Effects of Elapsed Time on Downstream Platelet Adhesion Following Exposure to Transiently Elevated Upstream Shear Forces

Abstract

Transient exposure to elevated shear forces pre-activates platelets for enhanced downstream adhesion, but how far downstream these priming effects persist is not known. We found that platelet adhesion to downstream capture region containing one of the three immobilized platelet binding proteins: fibrinogen, collagen, or von Willebrand factor, changed after platelets flowed through an upstream stenotic region. These platelet capture regions were placed at three different distances from the upstream stenotic region. Platelet adhesion increased with the increase of upstream wall shear rates from 1620 s-1 to 11560 s-1 for all three proteins, but only the adhesion to fibrinogen increased significantly with the distance between the upstream stenotic region and downstream capture region.
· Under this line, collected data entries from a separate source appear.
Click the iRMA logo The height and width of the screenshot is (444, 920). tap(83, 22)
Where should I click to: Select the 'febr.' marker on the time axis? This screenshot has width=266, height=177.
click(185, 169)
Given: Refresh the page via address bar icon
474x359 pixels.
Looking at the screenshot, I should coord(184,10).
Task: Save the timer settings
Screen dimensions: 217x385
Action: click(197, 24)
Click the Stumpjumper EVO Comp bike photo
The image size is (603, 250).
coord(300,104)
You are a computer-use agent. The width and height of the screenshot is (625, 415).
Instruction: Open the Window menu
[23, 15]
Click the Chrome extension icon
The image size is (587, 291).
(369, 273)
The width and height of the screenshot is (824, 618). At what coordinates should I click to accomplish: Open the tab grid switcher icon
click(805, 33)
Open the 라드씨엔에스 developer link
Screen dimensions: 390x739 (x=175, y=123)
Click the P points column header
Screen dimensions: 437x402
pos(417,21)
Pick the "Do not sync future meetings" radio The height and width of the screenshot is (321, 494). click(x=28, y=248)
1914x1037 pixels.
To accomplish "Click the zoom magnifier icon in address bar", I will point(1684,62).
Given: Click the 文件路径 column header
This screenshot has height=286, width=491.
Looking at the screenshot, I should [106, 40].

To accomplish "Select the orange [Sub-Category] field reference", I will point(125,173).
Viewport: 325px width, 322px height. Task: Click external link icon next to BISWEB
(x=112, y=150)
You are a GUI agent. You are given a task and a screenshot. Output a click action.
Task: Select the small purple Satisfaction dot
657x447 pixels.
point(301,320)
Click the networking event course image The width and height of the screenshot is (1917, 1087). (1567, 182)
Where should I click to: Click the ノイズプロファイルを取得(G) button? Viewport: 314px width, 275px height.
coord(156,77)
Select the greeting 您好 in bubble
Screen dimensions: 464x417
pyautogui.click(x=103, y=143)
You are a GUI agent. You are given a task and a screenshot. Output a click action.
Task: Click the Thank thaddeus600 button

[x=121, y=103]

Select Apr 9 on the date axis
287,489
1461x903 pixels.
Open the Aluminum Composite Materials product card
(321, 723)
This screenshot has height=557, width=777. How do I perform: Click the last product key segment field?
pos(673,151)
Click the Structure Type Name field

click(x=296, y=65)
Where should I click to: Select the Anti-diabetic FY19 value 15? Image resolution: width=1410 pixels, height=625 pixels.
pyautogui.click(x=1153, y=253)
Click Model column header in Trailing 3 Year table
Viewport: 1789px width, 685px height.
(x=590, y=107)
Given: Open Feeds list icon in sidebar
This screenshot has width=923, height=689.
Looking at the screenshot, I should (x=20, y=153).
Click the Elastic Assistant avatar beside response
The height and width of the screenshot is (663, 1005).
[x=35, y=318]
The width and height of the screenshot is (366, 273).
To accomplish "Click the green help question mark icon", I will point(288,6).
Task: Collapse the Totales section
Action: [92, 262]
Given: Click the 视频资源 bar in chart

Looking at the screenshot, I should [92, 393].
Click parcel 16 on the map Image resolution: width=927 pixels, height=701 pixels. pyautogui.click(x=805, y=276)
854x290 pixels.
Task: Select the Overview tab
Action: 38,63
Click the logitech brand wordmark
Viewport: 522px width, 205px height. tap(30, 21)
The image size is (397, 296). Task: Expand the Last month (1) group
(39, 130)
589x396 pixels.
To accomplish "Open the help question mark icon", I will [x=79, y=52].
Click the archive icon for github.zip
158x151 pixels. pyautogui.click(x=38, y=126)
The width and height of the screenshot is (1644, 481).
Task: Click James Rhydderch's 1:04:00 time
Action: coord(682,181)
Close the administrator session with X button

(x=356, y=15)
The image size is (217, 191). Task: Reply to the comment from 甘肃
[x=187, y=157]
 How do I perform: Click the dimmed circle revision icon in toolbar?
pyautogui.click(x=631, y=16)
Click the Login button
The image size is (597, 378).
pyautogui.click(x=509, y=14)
Platelet adhesion to collagen remained essentially independent on the distance and adhesion to von Willebrand factor marginally increased with the distance after transient platelet exposure to higher upstream shear rates. The results implied that the activation of fibrinogen receptor GPIIb/IIIa by transient exposure to high upstream wall shear rates progresses in a time-dependent manner during the flow of platelets to the downstream capture regions. The highly elevated upstream wall shear rate of 11560 s-1 altered the morphology of many platelets adhered to downstream fibrinogen from their native ellipsoidal to spread circular form. The platelet shape analysis showed that longest periods of post-stenotic flow increased the surface coverage fraction of ellipsoidal platelet population and decreased the surface coverage fraction of fully spread platelets on fibrinogen after both elevated upstream wall shear rates.